The work presents a novel inverse design approach for a high-NA EDOF meta-optic with broadband, invariant PSF, outperforming traditional phase mask designs.

Findings

Achieves high focusing efficiency (~0.44 NA) across the entire visible spectrum.

Maintains a highly invariant PSF over ~290nm bandwidth, improving image quality.

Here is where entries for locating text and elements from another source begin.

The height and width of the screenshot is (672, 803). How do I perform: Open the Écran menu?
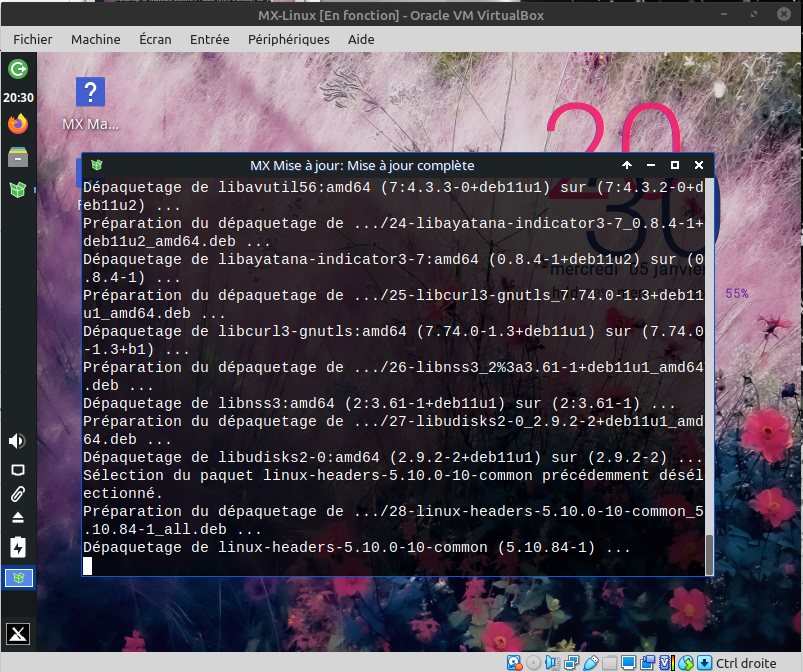(155, 39)
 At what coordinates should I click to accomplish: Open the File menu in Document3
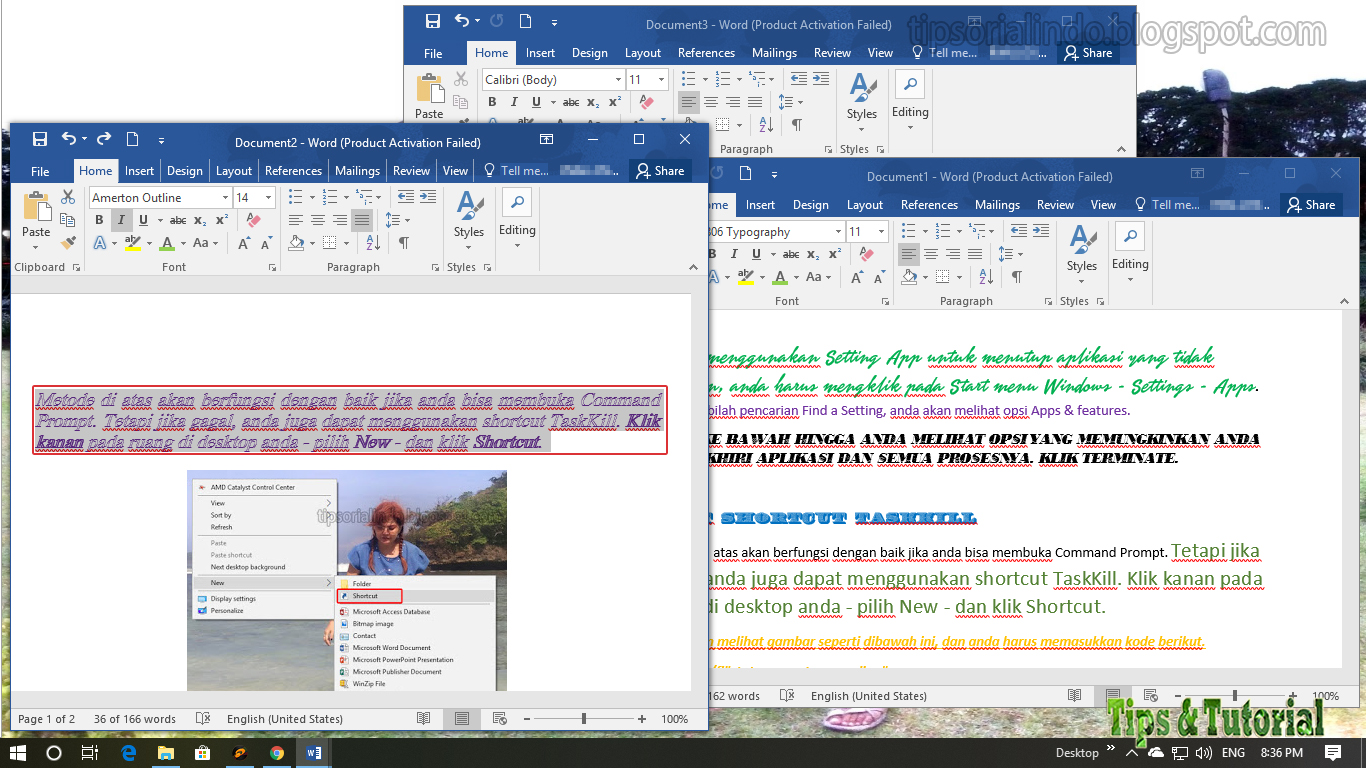coord(433,52)
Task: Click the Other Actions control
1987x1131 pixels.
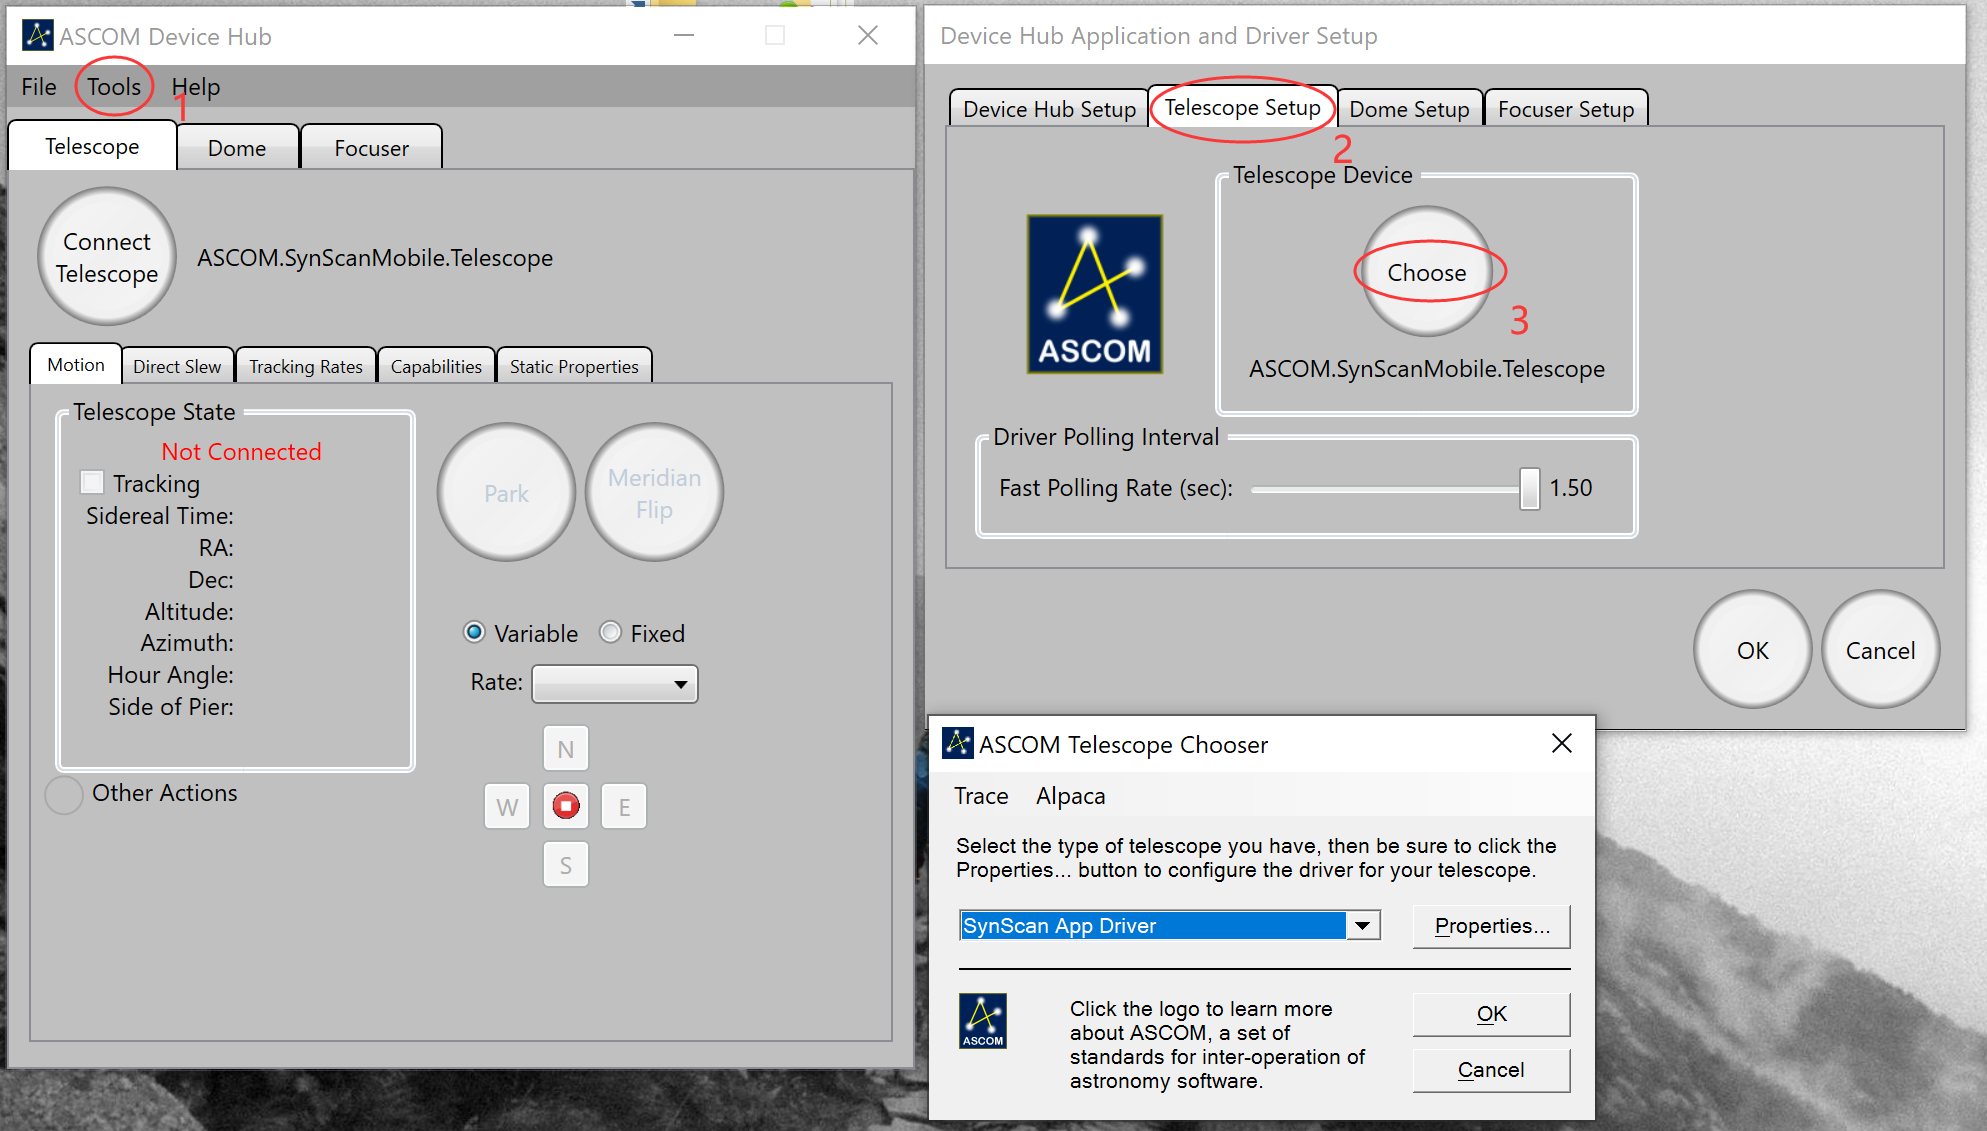Action: point(63,794)
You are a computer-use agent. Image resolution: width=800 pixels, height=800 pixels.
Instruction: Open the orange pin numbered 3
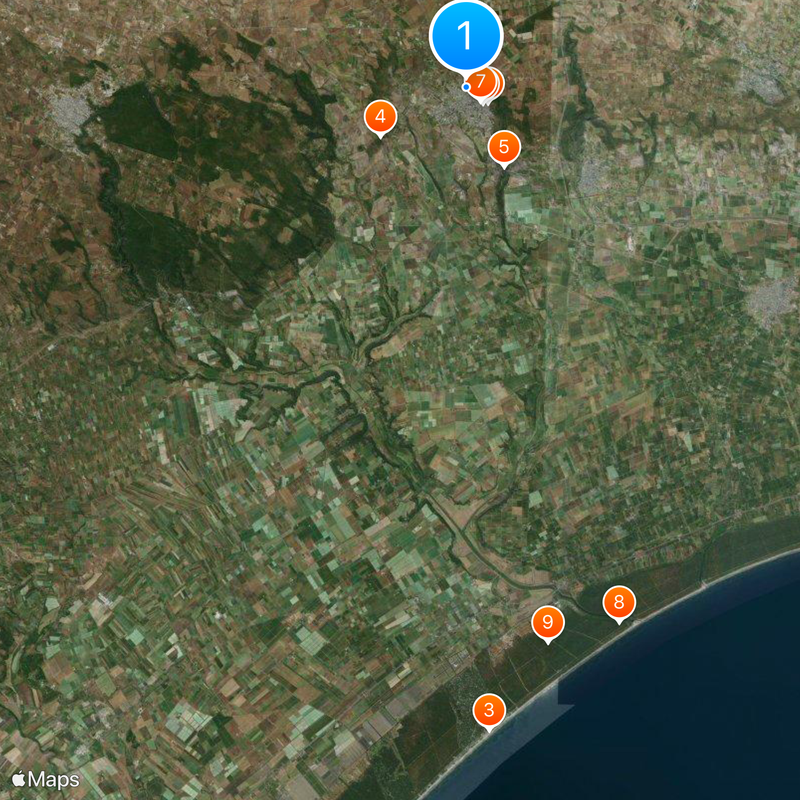click(x=489, y=709)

Demonstrates broadband imaging with a compact, 1mm, f/1 meta-optic.

Abstract

We report an inverse-designed, high numerical aperture (~0.44), extended depth of focus (EDOF) meta-optic, which exhibit a lens-like point spread function (PSF). The EDOF meta-optic maintains a focusing efficiency comparable to that of a hyperboloid metalens throughout its depth of focus. Exploiting the extended depth of focus and computational post-processing, we demonstrate broadband imaging across the full visible spectrum using a 1 mm, f/1 meta-optic. Unlike other canonical EDOF meta-optics, characterized by phase masks such as a log-asphere or cubic function, our design exhibits a highly invariant PSF across ~290nm optical bandwidth, which leads to significantly improved image quality, as quantified by structural similarity metrics.